If this were an oversight, the point may not have been advanced, however, the vehicle’s MOT had expired four and a half months before the road traffic accident that prompted the customer to enter into the credit hire agreement(s). Moreover, evidence before the court(s) below demonstrated that, whilst the hire customer’s vehicle had otherwise not been at fault for the accident, the customer had not intended to obtain a new MOT certificate imminently, yet continued using the vehicle irrespective.
The issue on appeal was whether the court(s) below were right to disallow this head of loss, founded in the principle of mitigation, based on a failure to establish legal causation: Where, but for the road traffic accident, the customer’s vehicle would have remained without a valid MOT for the entire period of hire, were the court(s) right to have decided that no loss of use claim for credit hire charges could be sustained because the customer’s own vehicle could not lawfully have been driven on the road, per Agbalaya v London Ambulance Service [2022] 2 WLUK 545 and Hewison v Meridian Shipping [2002] EWCA Civ 1821.

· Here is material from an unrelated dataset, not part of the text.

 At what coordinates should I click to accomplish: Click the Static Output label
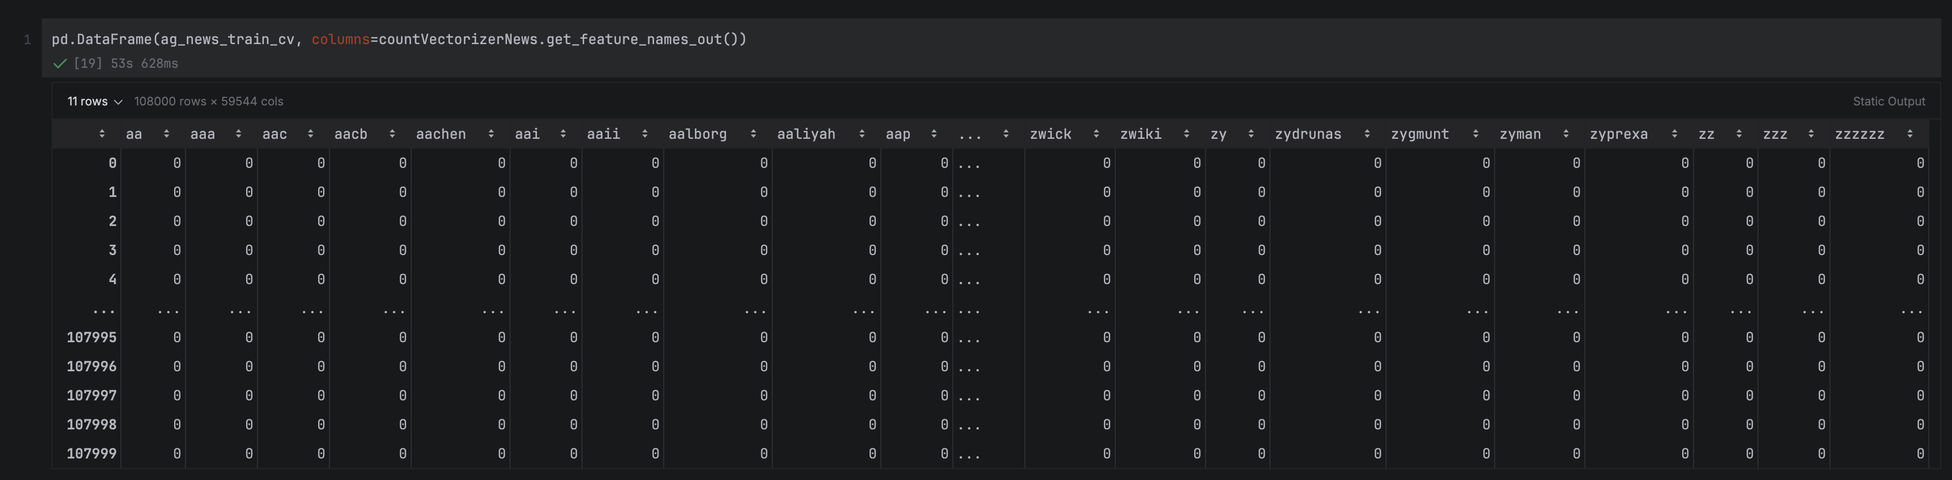pyautogui.click(x=1888, y=102)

The result of these findings – if upheld – would be that the hire customer could not establish that the road traffic accident had, as a matter of law, caused any loss because s/he had lost the ability to drive a non-roadworthy vehicle only, which s/he was not legally permitted to use (rather than drive) on the road. Whereas s/he had naturally enriched the position by hiring a roadworthy replacement.
The Court of Appeal’s judgment
The insurer had argued that it had not been necessary to rely upon the doctrine of ex turpi causa non oritur actio (where illegality would bar the entire claim) but only ex turpi causa non oritur damnum (where illegality would bar recovery of one or more heads of damage only), per Hewison v Meridian Shipping Services PTE Ltd [2002] EWCA Civ 1821.
The rationale for the doctrine(s) is that “it is unacceptable that any court of law should aid or lend its authority to a party seeking to pursue or enforce an object or agreement which the law prohibits… The court[s] [should] not thereby promote or countenance a nefarious object or bargain which it is bound to condemn.”1
However, the Court, in finding for the hire customer – and credit hire organisation – revisited and applied Hewison at [43], which held “… An English court should not deprive a claimant of part of the damages to which he would otherwise be entitled because of the defendant’s negligence or breach of duty by reason only of some collateral [insignificant] illegality or unlawful act”.
On the basis that the customer committed a summary criminal offence of using, or causing or permitting to be used, on a road a motor vehicle without an MOT, they were liable for a maximum penalty of £1,0002. Similar offences exist for using a vehicle on the road with a defective lamp, or having a defective windscreen wiper, or non-conforming number plate3.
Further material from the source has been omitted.